作業内容 | 以下の記録で、文字列「will」を含む行を数え、その数だけを答えてください。大文字と小文字は区別します。

-- -- --

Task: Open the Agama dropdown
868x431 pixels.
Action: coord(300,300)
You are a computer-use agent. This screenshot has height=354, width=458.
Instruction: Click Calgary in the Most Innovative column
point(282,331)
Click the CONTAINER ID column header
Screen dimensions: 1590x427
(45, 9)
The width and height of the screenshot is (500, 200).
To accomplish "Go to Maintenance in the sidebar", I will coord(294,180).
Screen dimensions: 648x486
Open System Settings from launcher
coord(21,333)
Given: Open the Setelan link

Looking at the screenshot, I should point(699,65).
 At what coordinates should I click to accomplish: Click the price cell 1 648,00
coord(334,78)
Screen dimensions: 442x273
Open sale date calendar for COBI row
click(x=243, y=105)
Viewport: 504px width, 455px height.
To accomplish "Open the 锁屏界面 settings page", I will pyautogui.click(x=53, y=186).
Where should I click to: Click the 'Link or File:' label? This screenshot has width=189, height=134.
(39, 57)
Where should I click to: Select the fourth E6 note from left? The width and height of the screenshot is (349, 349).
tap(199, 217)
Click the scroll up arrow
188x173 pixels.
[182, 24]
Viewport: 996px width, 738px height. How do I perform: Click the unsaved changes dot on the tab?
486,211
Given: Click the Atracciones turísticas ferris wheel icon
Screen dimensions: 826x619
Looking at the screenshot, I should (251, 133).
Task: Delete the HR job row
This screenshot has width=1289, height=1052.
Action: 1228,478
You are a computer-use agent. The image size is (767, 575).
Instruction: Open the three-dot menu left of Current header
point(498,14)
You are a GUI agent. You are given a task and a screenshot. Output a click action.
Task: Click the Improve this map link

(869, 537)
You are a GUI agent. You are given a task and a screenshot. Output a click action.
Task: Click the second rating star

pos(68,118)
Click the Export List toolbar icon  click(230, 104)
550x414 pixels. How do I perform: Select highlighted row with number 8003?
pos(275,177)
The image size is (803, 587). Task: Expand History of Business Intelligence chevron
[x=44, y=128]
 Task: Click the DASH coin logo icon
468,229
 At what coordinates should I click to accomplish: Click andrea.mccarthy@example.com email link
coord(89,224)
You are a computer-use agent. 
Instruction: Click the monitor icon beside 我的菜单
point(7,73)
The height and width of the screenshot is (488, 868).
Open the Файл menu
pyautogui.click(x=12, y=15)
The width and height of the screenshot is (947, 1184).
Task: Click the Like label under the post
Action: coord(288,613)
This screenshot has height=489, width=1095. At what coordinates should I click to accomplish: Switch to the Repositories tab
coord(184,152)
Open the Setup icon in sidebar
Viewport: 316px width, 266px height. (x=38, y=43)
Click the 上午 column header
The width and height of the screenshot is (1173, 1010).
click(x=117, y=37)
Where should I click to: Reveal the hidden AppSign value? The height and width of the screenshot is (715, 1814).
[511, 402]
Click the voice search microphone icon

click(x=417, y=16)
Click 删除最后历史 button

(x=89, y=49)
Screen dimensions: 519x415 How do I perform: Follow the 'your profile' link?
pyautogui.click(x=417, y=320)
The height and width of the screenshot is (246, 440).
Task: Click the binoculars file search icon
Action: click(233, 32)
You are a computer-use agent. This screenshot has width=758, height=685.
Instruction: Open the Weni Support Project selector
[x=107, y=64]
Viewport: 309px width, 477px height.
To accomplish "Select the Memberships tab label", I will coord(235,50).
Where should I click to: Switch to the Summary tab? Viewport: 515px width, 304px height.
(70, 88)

-- -- --

出力結果 | 3